Moyennant de sages restrictions appliquées aux dépenses, la suppression de succursales qui coûtaient gros et ne rendaient rien, la Freedmen’s Bank se trouvait de force — je le pensais — à traverser la crise financière, terrible, qu’avait amenée le conflit.

En vertu de ma confiance, aussi de mon dévouement aux intérêts noirs, j’avançai dix mille dollars à la Banque, afin de l’aider en ce passage dangereux.

Mais plus j’y regardais, plus je voyais le gouffre s’élargir.

Ces administrateurs, qui publiaient appels sur appels, à grand bruit de grosse caisse, célébrant tous à l’envi les prospérités de la Freedmen’s Savings ; en avaient, pour leur propre compte, retiré jusqu’au dernier cent ! Des agents malhonnêtes venaient, dans le Sud, de vider les caisses confiées à leur intégrité. Entre les livres et le numéraire, l’écart se chiffrait par quarante mille dollars. — Si la Banque liquidait, elle ne pourrait pas même, payer le trois quarts pour cent, aux créanciers !

Mais la Banque ne liquidait pas.
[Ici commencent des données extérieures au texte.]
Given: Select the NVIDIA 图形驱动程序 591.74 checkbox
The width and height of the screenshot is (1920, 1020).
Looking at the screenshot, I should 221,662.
MM. les clercs ne se souciaient en aucune façon d’abandonner les appartements somptueux, les comptoirs marmoréens, les costumes au dernier goût, les fleurs à la boutonnière !

Je ne suis pas très-convaincu de l’absolue perversité humaine ; ces faits-là néanmoins, force m’est d’en convenir, dénotaient plus d’égoïsme que de vertu.